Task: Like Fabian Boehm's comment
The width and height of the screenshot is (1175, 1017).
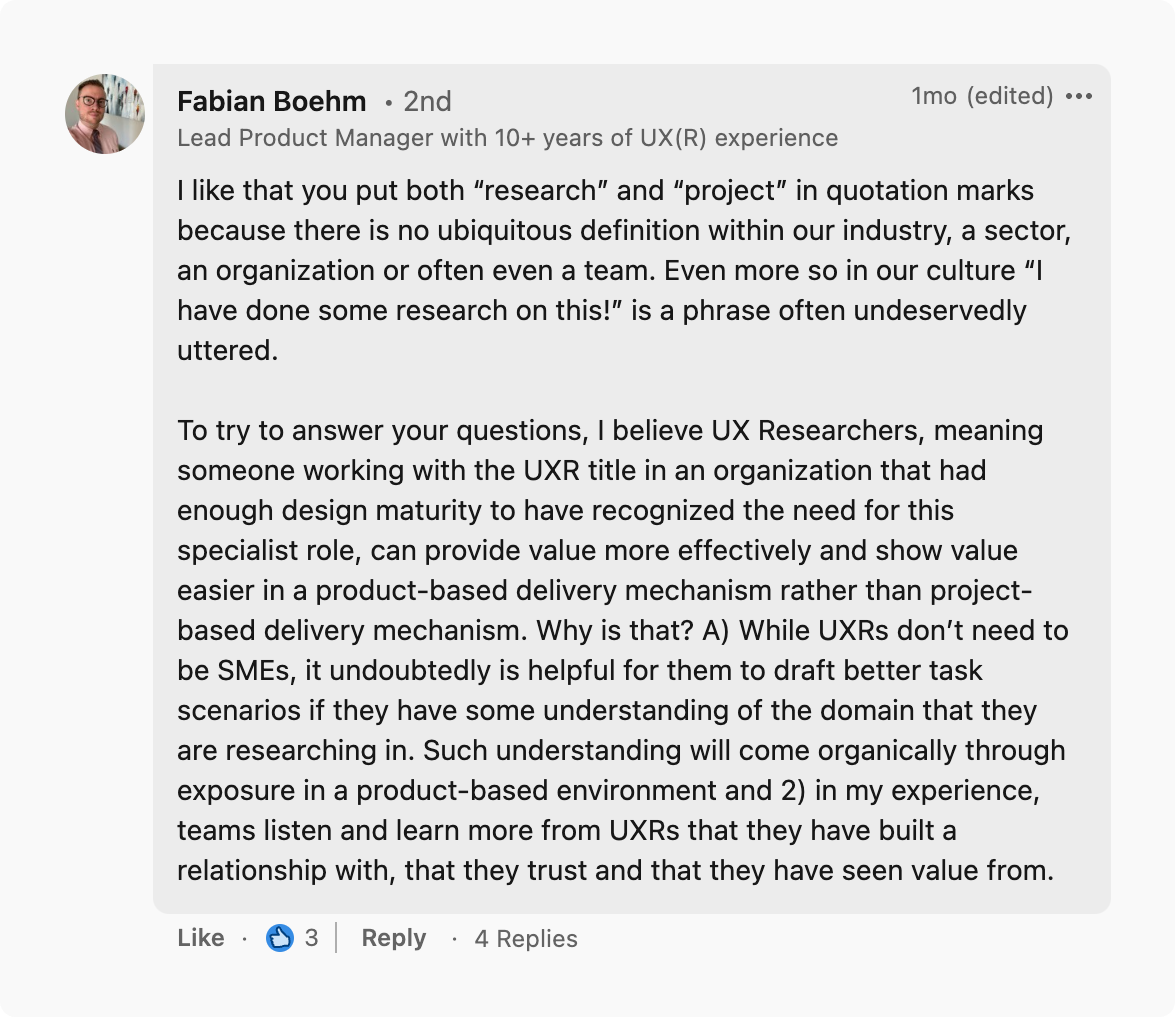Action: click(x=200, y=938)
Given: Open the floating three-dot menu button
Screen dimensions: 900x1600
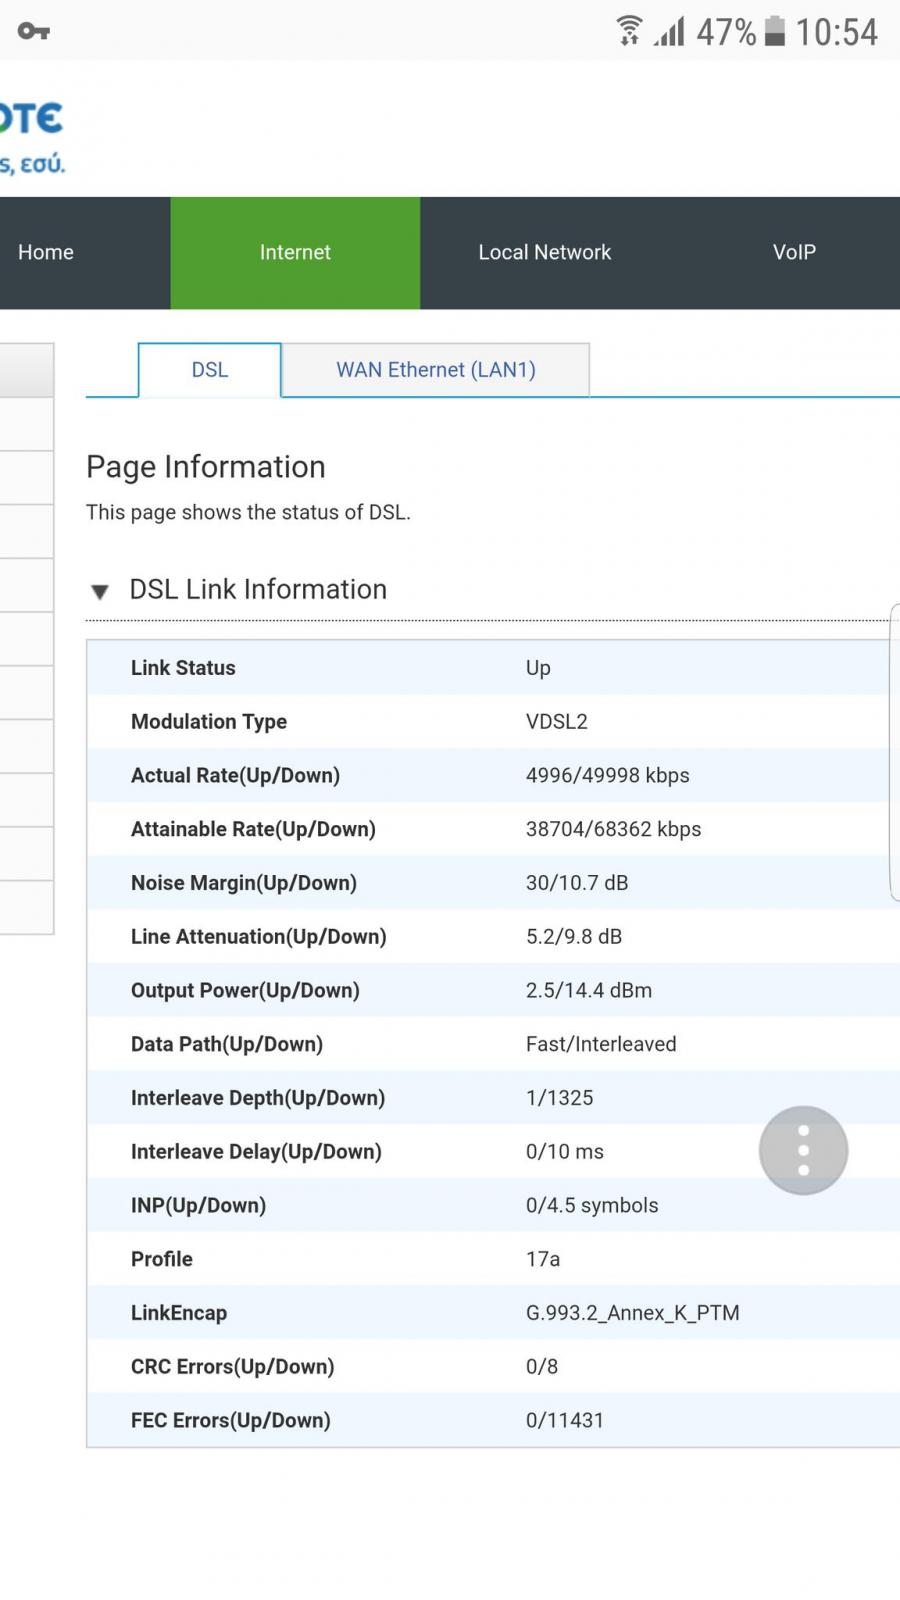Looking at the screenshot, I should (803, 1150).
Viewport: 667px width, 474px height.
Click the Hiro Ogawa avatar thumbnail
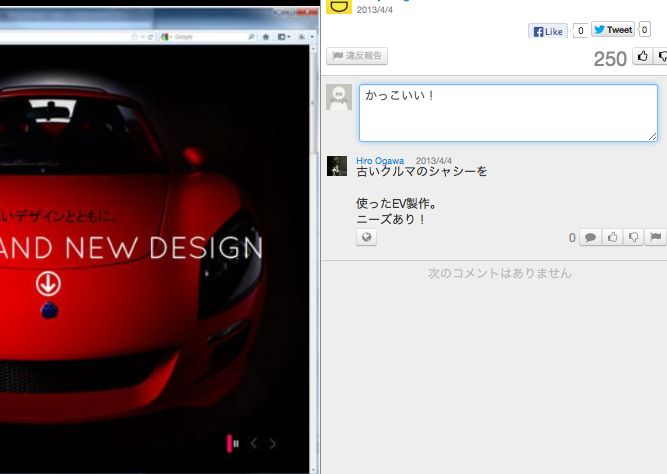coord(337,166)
====
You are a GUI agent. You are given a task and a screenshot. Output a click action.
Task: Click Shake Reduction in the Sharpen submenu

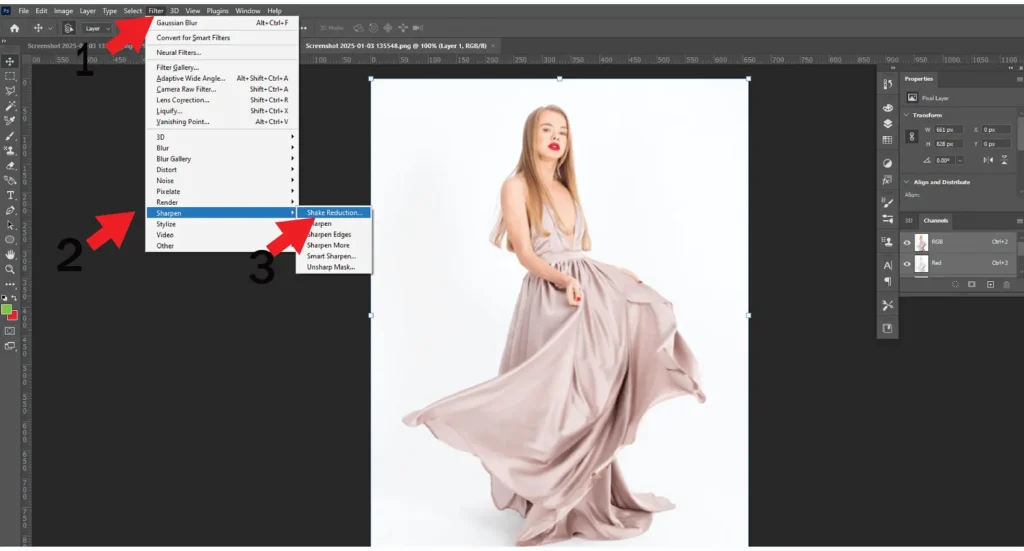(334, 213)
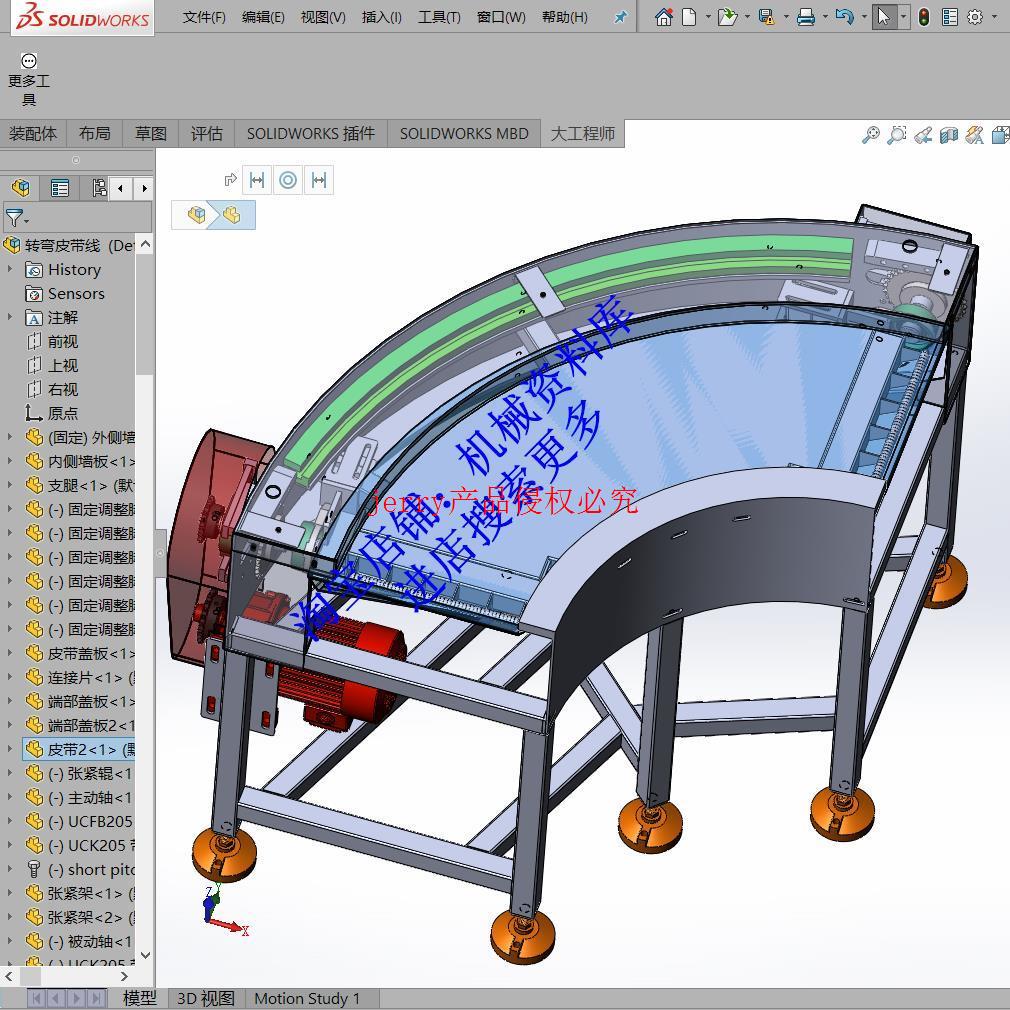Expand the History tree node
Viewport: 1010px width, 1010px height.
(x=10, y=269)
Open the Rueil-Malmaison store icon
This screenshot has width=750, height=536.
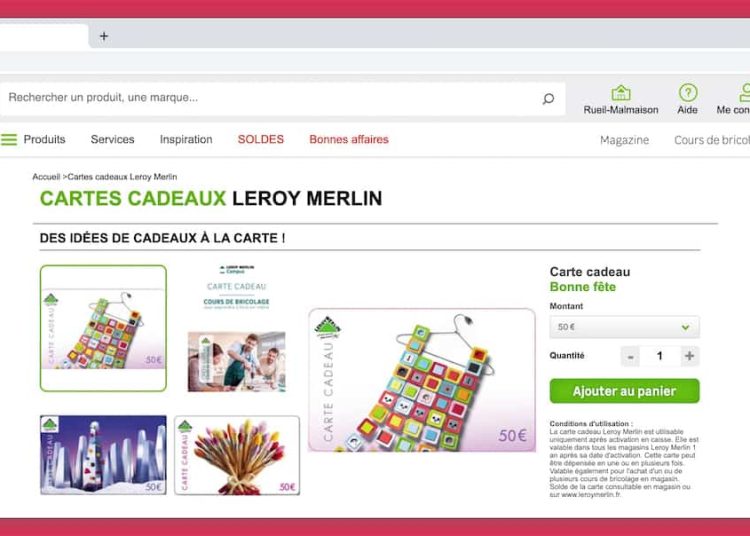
====
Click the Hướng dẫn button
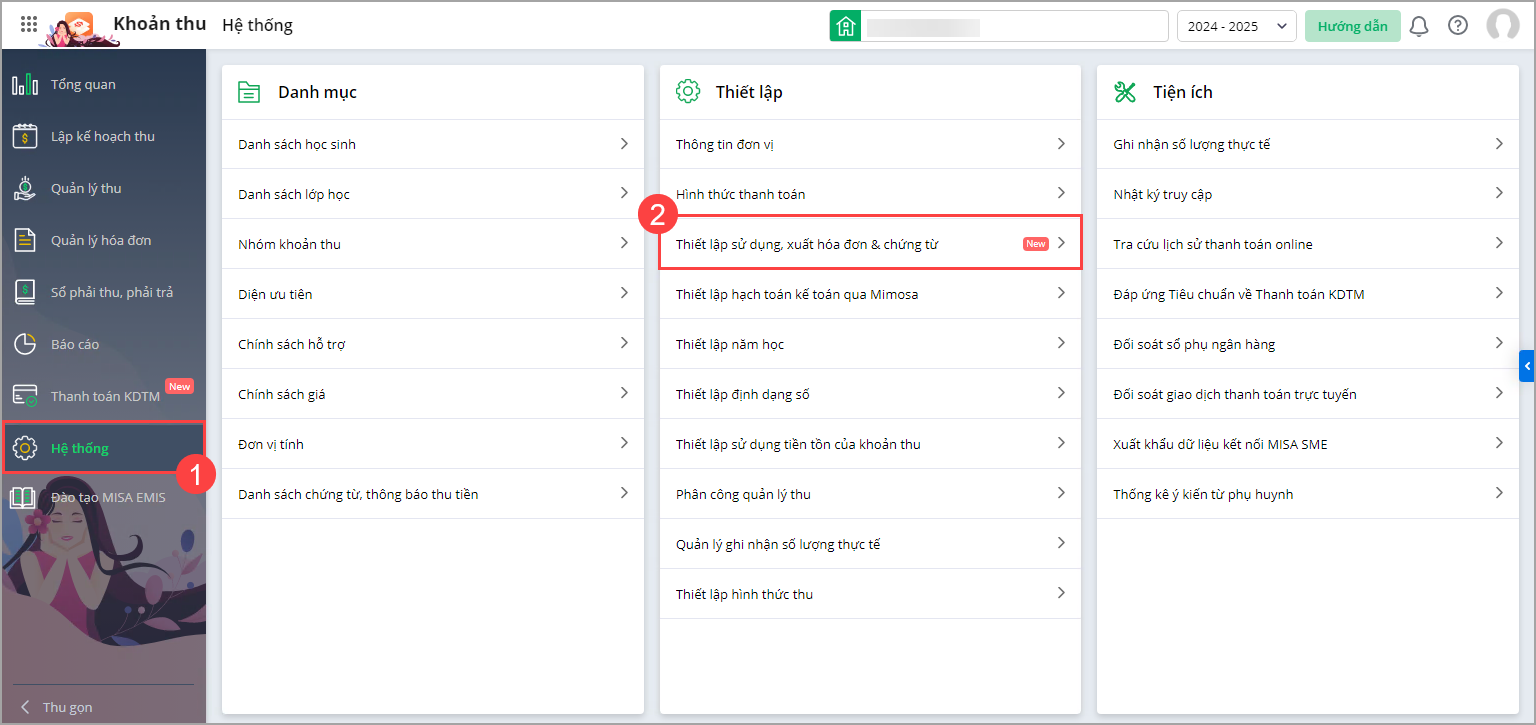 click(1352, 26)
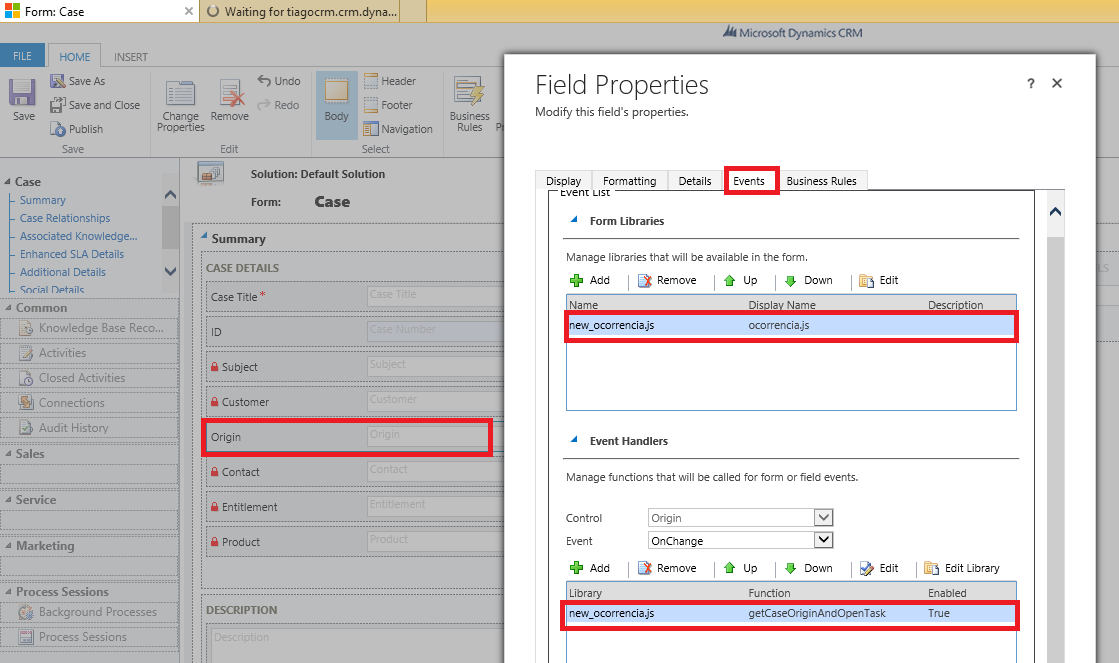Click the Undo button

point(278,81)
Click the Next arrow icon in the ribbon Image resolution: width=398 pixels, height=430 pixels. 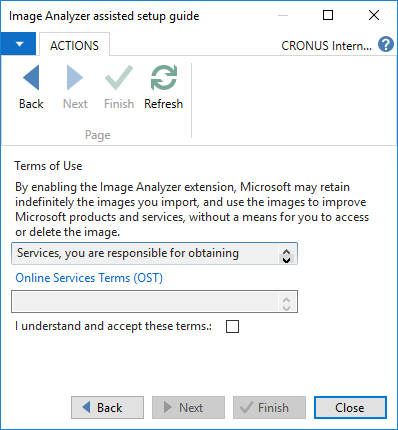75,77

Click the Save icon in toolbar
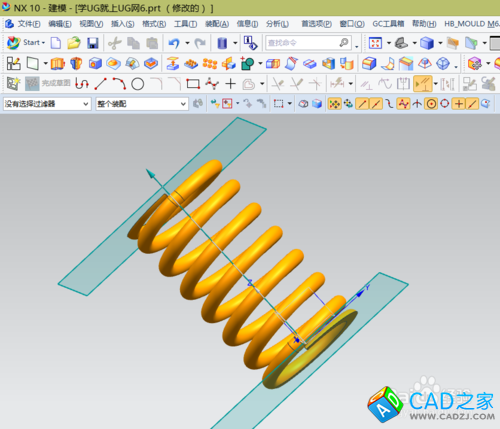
====
▶ PROBLEM DESCRIPTION: Format the listing as a two-column CSV with the columns "instruction" and "response", starting with the line that contains "Task: Like Fabian Boehm's comment" and going on through the line that contains "coord(337,166)". Give one row per item, put each field in quotation marks with line breaks replaced by spaces, and leave the pictures out of the answer.

▶ WRITTEN SOLUTION:
instruction,response
"Task: Like Fabian Boehm's comment The width and height of the screenshot is (1175, 1017).","Action: click(x=200, y=938)"
"Given: Open the floating three-dot menu button Screen dimensions: 900x1600","Looking at the screenshot, I should (803, 1150)."
"Viewport: 667px width, 474px height. Click the Hiro Ogawa avatar thumbnail","coord(337,166)"